Somewhere (discussed on HN) someone devised a "better-than-perfect" compressor. Most inputs get compressed (smaller than input), except for one input that does not. That one input is cryptographically impossible to find - or something along those lines.
Unfortunately I can't find the article I'm describing here, maybe someone else can? It was a long time ago so I might be misrepresenting it slightly.
It can't exist.
Presume this compressor guarantees the output will always be at least one byte smaller (with the exception of the impossible to find input)
So just keep running your data in a loop through the compressor. If you start with a 1MB file, it will take a maximum of a million iterations until the output shrinks down to zero bytes, which is the smallest possible file. Record how many iterations it too.
You can now extract your file by feeding a zero byte file into the decompressor and running the same number of iterations. Which You can now store every 1MB (or smaller) file in the world in just 20 bits.... But that would means there are only 1 million possible 1MB files?
Even if you put some minimum output size limitation on the compressor, say it can't produce any file less than 512 bits, the same argument applies. It's just that the numbers get bigger.
That's how all compressors work, in that likely files (eg. ASCII, obvious patterns, etc) become smaller and unlikely files become bigger.
> likely files (eg. ASCII, obvious patterns, etc) become smaller
Likely files for a real human workload are like that, but if "most inputs" is talking about the set of all possible files, then that's a whole different ball game and "most inputs" will compress very badly.
> unlikely files become bigger
Yes, but when compressors can't find useful patterns they generally only increase size by a small fraction of a percent. There aren't files that get significantly bigger.
In some cases it can be certain, the ascii encoded in the usual 8 bits has fat to trim even if it is random in that space.
Right, but the point was, the case where it became bigger was ~impossible to find.

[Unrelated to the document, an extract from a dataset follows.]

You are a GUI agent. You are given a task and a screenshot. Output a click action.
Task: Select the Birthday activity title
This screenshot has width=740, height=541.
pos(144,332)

Yeah good point, kinda glossed over that part of the original post. Don't think that that's possible fwiw.
IMO. the fun part of compression algorithms is that the set of files that become smaller is as narrow as possible while the set of files that become bigger is as big as possible, so _most_ files don't compress well! The trick is to get the set of files that get smaller to be just the useful files and nothing else.
You could design the opposite, a system where ultra-rare files get compressed a lot but most don't compress.
But as stated, what you said is not possible. To compress by a single byte, only 1/256 files can be compressible, or you'd have multiple different inputs compressing down to the same output.